#### Exercise
With pictures left out, copy exactly every line from the one containing "Image resolution: width=1140" through the end of the material.

#### Records for the exercise
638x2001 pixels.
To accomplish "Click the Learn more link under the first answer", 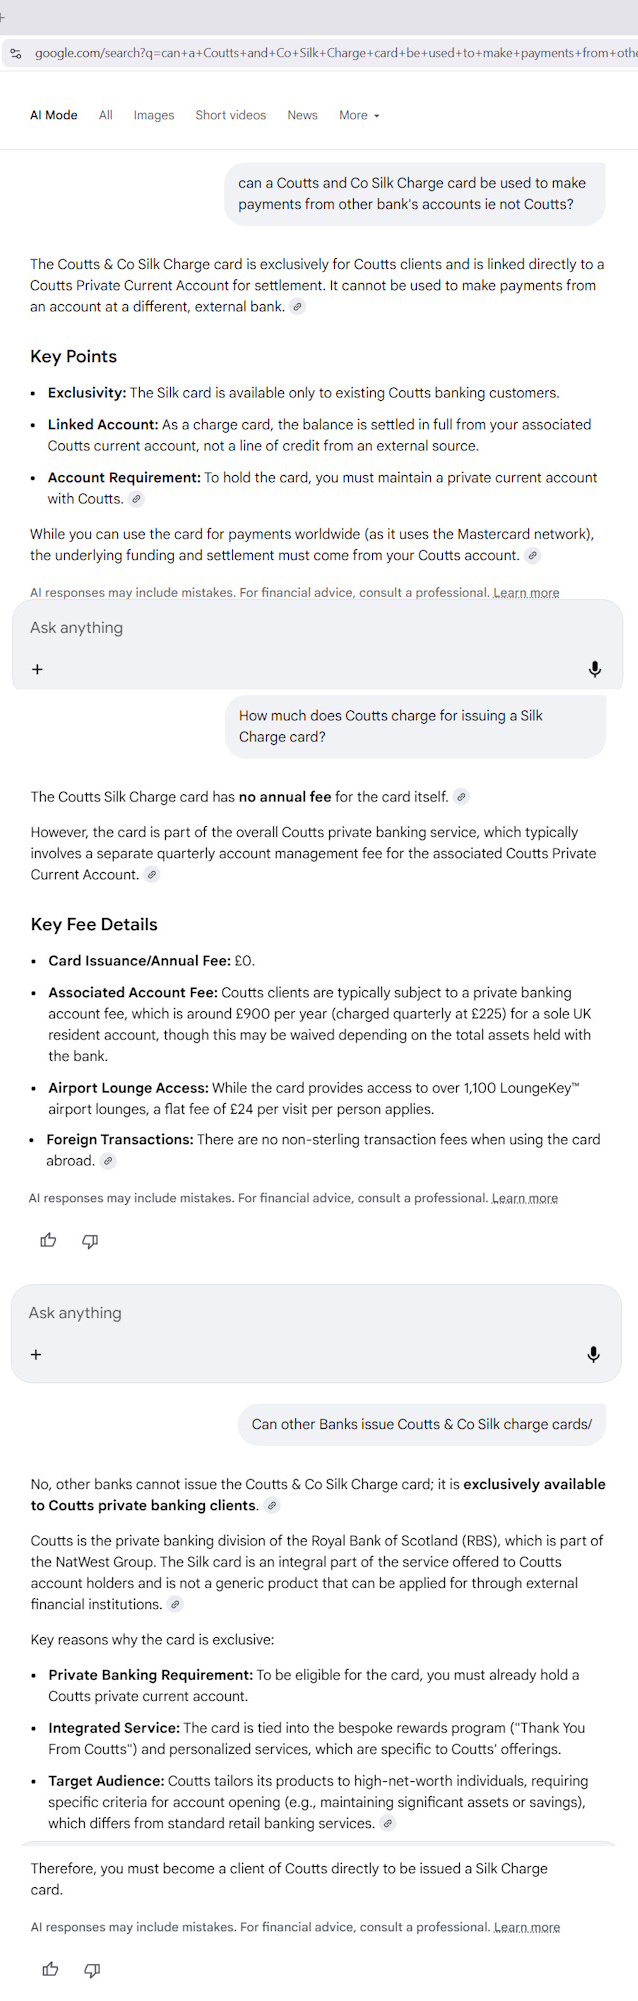I will click(526, 593).
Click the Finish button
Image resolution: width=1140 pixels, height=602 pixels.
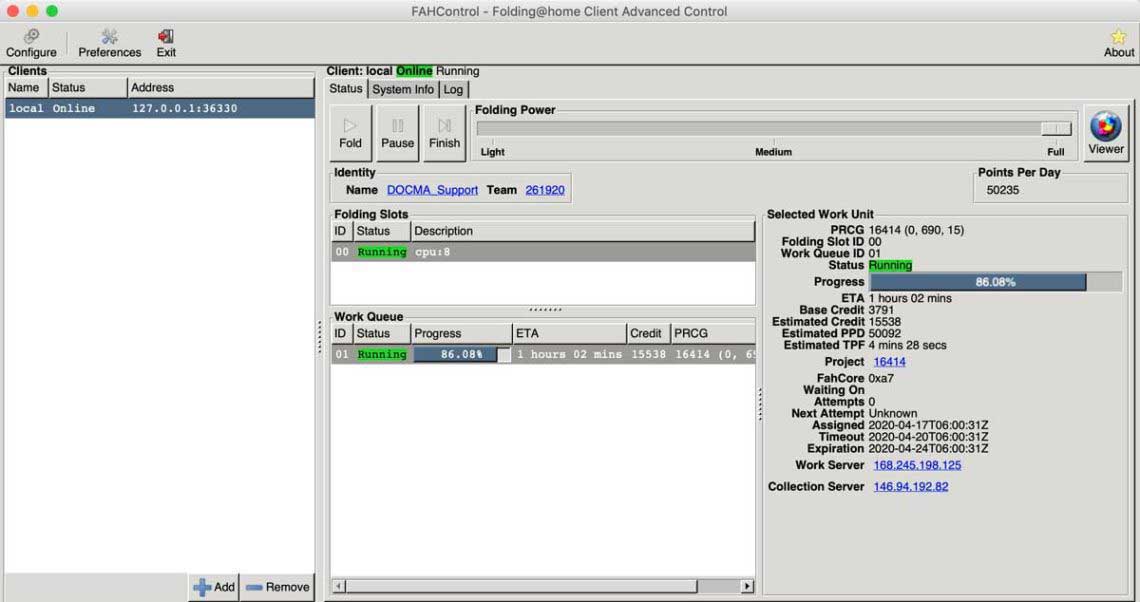[444, 133]
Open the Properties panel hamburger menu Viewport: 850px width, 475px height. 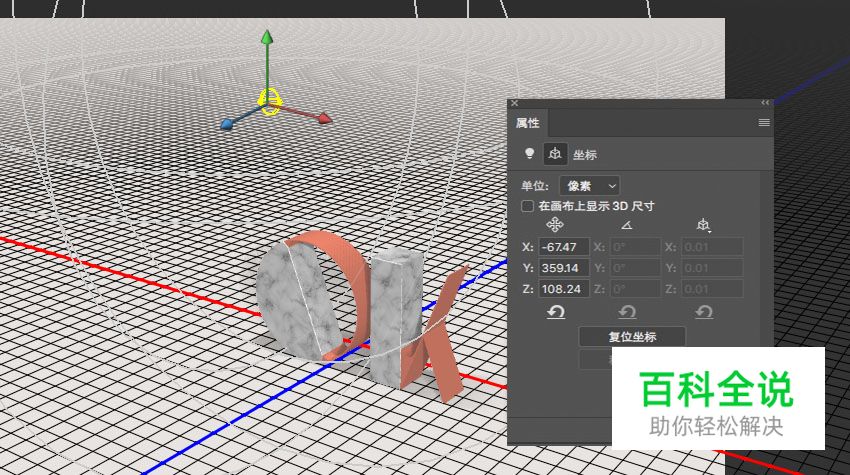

#### Answer
Image resolution: width=1140 pixels, height=602 pixels.
[444, 133]
Open the Properties panel hamburger menu Viewport: 850px width, 475px height. 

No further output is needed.